◆ Exercise requirements:
Copy every line from the records below that holds the word "Comparativa".

====== Data to process

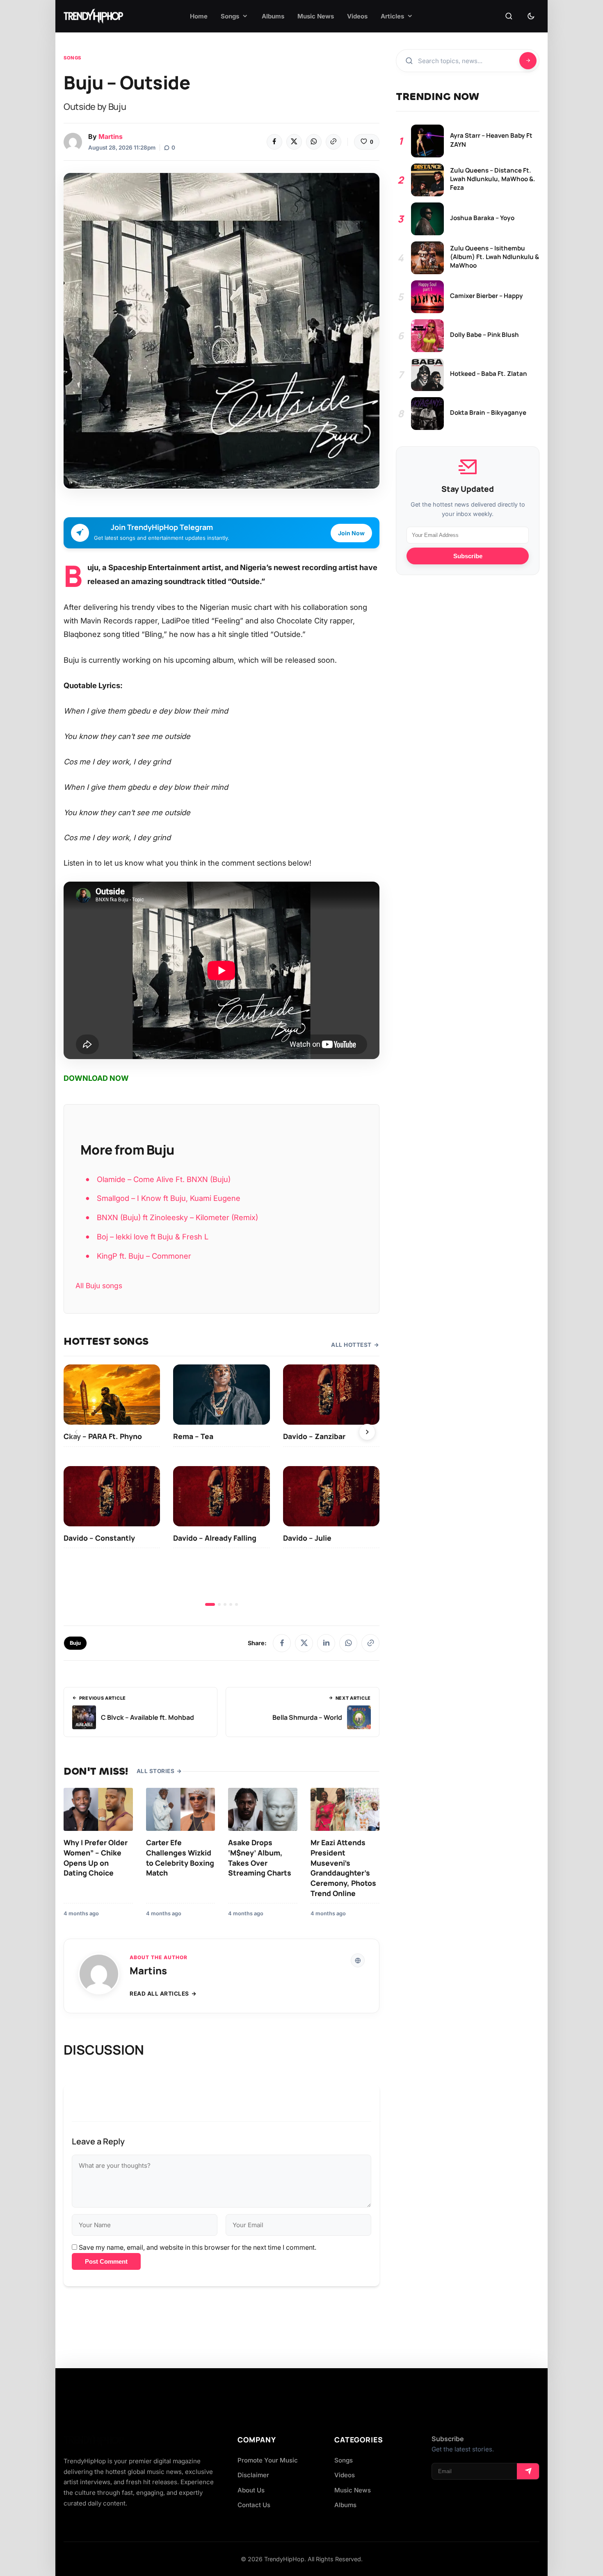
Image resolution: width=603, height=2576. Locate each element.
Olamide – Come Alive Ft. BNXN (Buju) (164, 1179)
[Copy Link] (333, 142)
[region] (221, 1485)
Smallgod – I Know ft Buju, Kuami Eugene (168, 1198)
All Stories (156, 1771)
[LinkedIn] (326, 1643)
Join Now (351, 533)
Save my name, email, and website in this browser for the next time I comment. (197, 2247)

============
====== Data to process

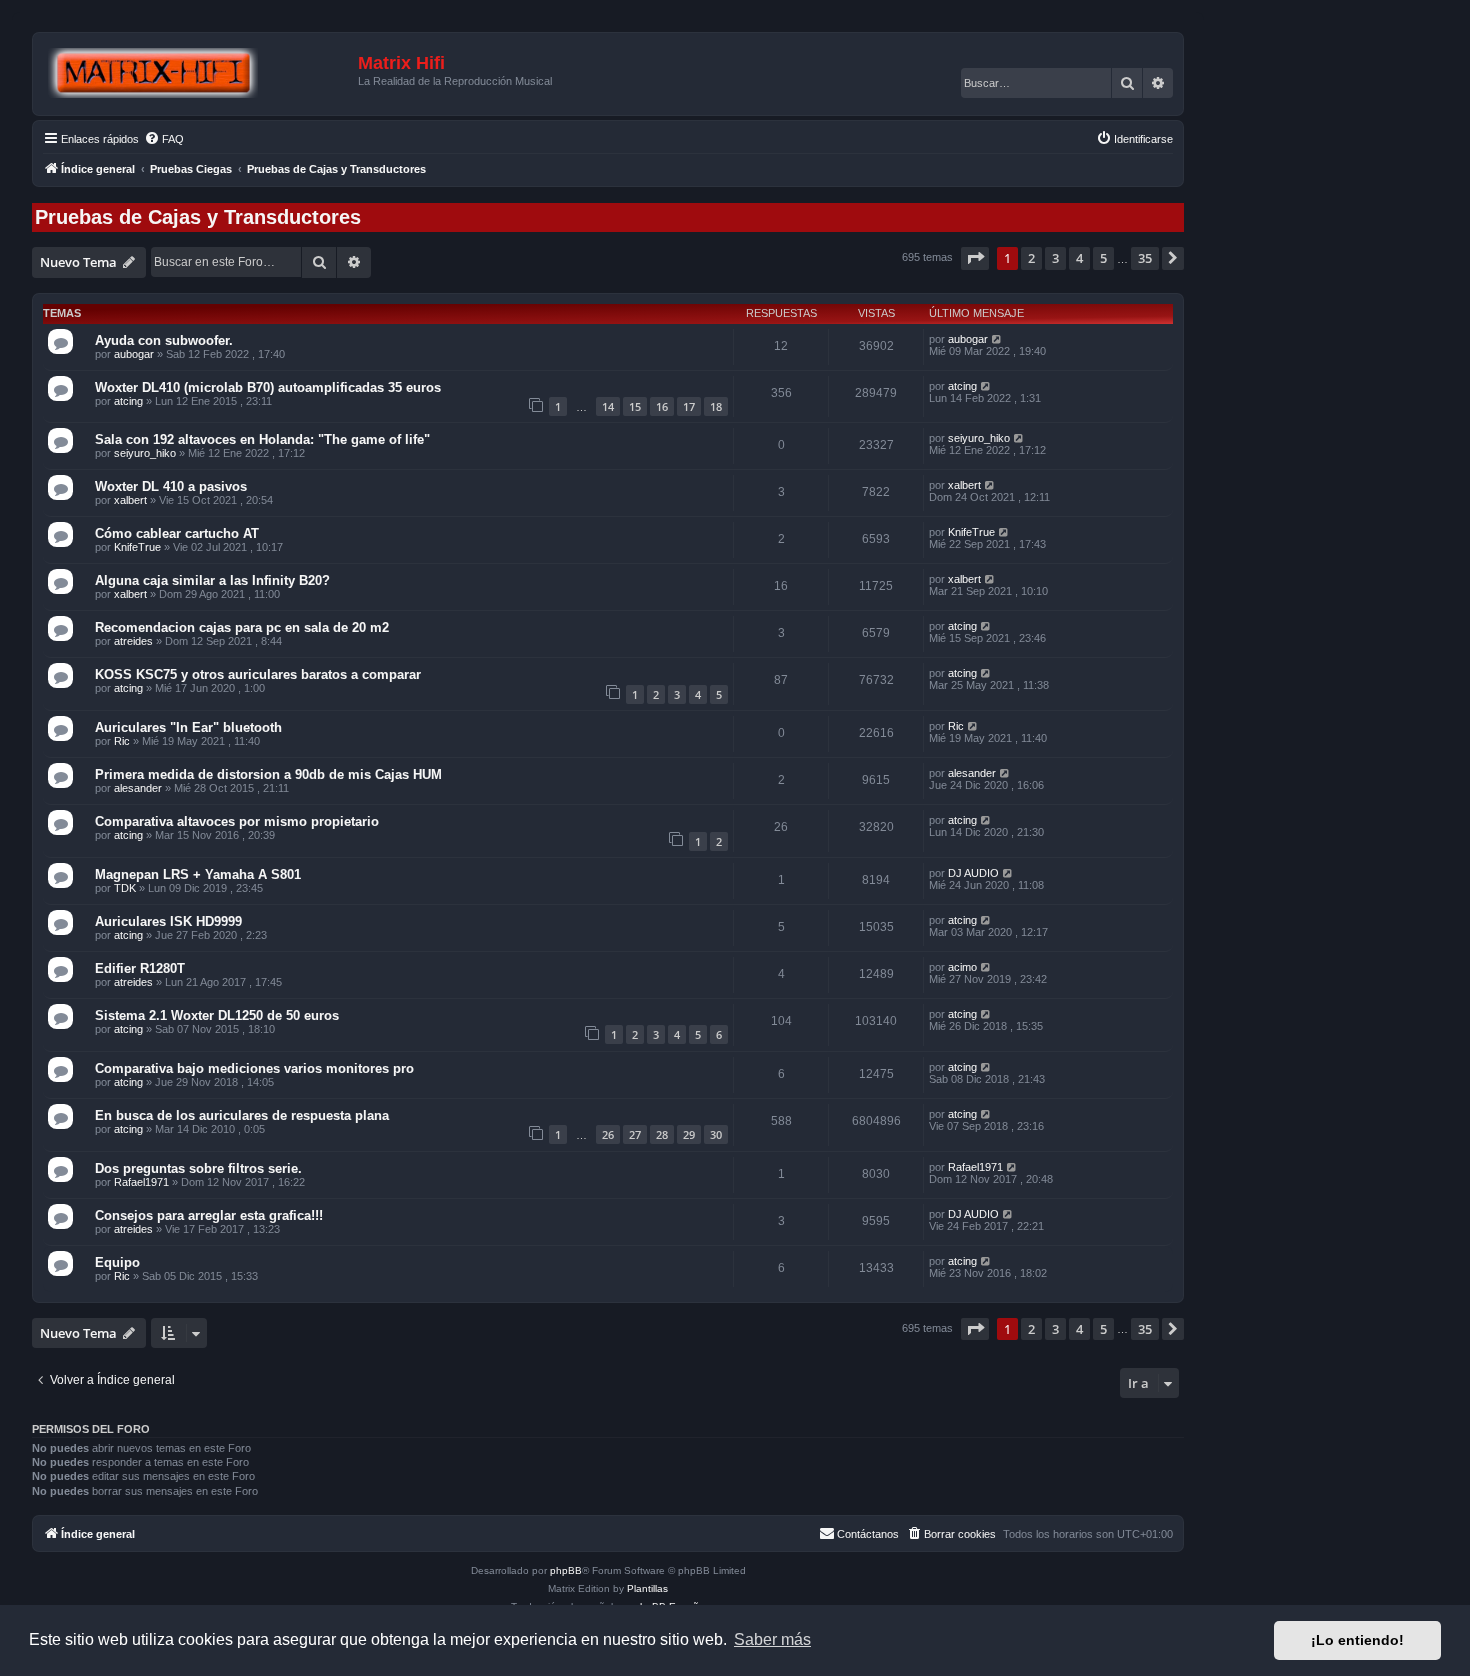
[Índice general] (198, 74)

============
====== Data to process

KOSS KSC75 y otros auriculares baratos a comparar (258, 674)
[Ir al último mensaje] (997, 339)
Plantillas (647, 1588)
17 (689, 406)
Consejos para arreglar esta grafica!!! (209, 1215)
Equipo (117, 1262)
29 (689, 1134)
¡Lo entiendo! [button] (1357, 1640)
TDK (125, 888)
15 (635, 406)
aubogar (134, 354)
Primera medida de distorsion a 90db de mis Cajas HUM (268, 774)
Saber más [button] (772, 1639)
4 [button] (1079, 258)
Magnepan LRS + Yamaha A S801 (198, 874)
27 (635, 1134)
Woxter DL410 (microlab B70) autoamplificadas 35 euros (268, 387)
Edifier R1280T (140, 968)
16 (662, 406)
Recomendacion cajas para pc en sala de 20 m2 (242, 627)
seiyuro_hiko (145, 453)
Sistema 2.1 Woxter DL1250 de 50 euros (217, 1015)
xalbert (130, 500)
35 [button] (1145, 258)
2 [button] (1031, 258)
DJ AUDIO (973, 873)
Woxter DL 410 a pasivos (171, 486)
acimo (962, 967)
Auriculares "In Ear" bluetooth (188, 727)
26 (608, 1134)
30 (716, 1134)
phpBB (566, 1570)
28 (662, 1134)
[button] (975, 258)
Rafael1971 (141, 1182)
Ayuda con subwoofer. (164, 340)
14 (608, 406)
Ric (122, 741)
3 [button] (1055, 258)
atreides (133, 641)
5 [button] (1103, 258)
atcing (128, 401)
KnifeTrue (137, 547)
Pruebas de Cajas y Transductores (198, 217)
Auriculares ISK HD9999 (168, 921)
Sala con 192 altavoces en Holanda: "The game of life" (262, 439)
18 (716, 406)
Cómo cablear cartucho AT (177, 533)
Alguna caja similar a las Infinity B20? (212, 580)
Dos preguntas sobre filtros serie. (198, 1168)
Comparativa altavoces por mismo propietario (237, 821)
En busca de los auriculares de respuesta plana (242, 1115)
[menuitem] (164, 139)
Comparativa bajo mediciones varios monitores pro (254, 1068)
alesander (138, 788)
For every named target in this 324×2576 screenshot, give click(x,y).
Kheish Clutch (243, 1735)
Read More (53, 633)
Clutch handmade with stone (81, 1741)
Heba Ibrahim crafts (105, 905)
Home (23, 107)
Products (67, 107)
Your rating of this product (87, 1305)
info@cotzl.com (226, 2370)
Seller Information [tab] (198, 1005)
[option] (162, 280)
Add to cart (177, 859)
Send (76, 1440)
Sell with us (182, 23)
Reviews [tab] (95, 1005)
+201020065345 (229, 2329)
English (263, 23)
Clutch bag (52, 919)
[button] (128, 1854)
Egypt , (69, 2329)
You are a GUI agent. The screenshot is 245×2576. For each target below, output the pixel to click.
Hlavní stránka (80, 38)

============

◆ Your solution:
Comparativa altavoces por mismo propietario (237, 821)
Comparativa bajo mediciones varios monitores pro (254, 1068)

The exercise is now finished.